Personal information
- Nationality: Australia
- Born: 26 July 1975 (age 50) Sydney, New South Wales

Medal record
Women's para athletics
Representing Australia
Paralympic Games
| Silver medal – second place | 1992 Barcelona | 200 m B2 |
| Bronze medal – third place | 1992 Barcelona | 400 m B2 |
World Championships
| Silver medal – second place | 1994 Berlin | 100 m T11 |
| Silver medal – second place | 1994 Berlin | 200 m T11 |
| Silver medal – second place | 1994 Berlin | 400 m T11 |

= Marsha Green =

Australian Paralympic athlete (born 1975)

Marsha Green (born 26 July 1975) in Sydney, New South Wales is an Australian Paralympic athlete with a vision impairment. She won a silver medal and bronze medal at the 1992 Barcelona Paralympics.

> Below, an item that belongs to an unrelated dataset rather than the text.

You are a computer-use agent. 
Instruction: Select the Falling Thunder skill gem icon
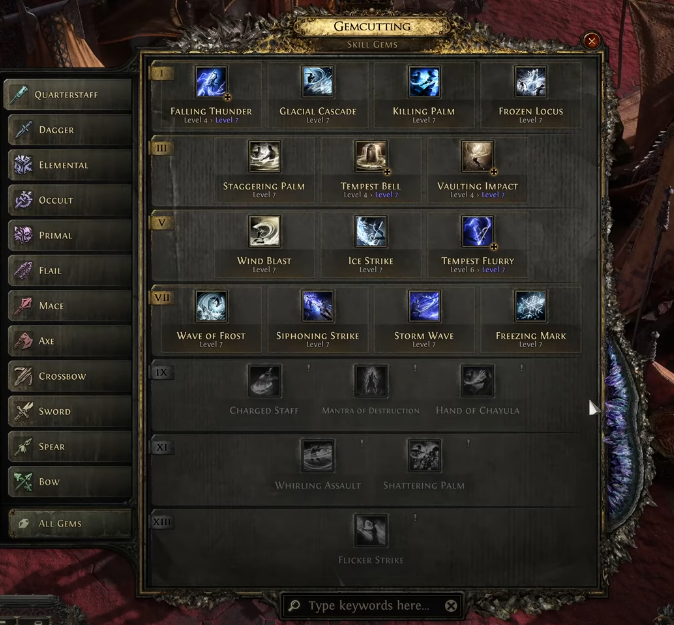(x=211, y=82)
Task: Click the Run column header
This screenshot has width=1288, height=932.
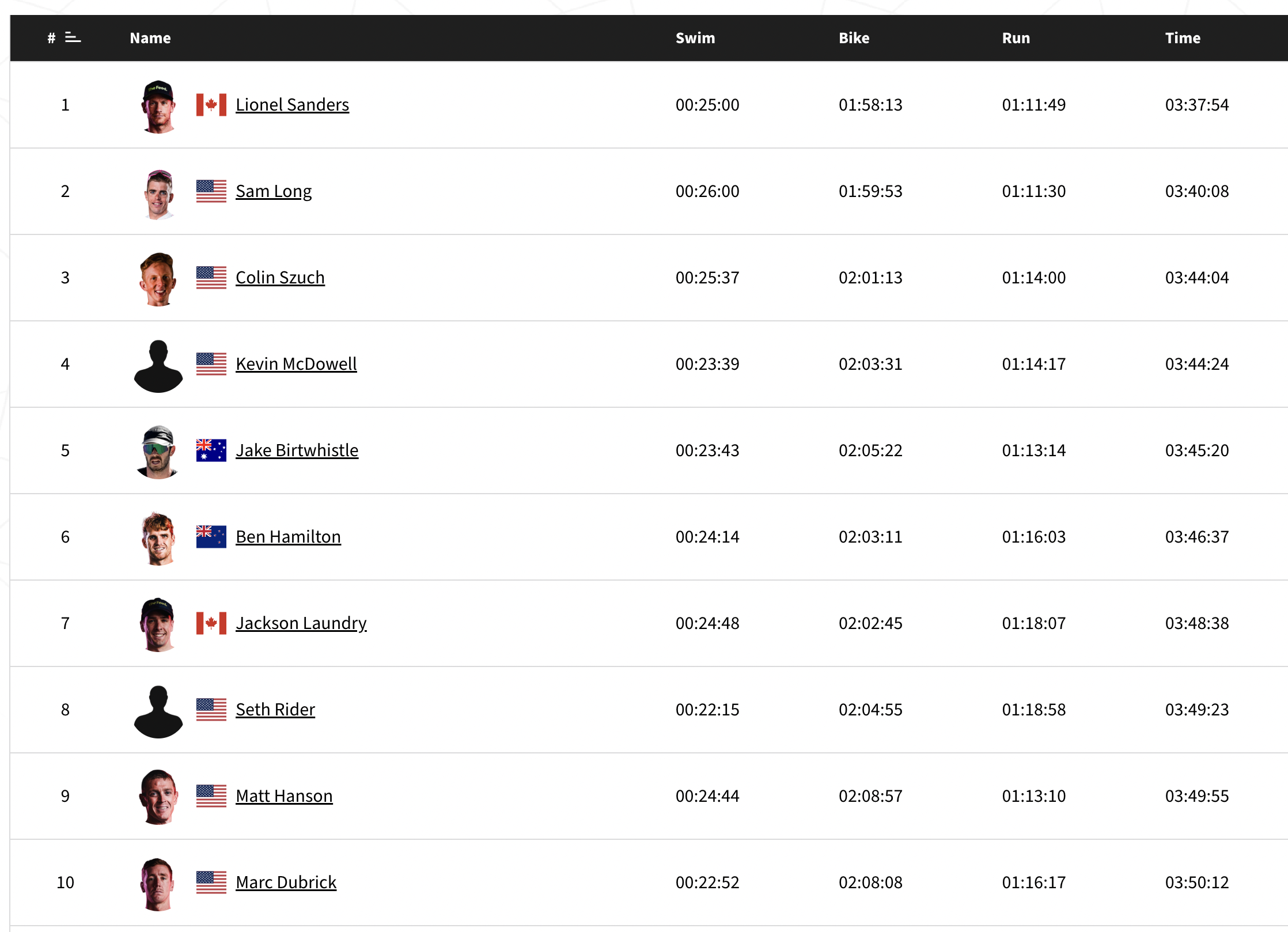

At the 1992 Barcelona Paralympics, she competed in four events and won a silver medal in the Women's 200 m B2 and a bronze medal in the Women's 400 m. Competing at the 1994 IPC Athletics World Championships, she won three silver medals - 100m, 200 and 400m T11 events. At the 1996 Atlanta Paralympics, she finished seventh in the Women's 200 m T11 and sixth in the Women's 400 m T11.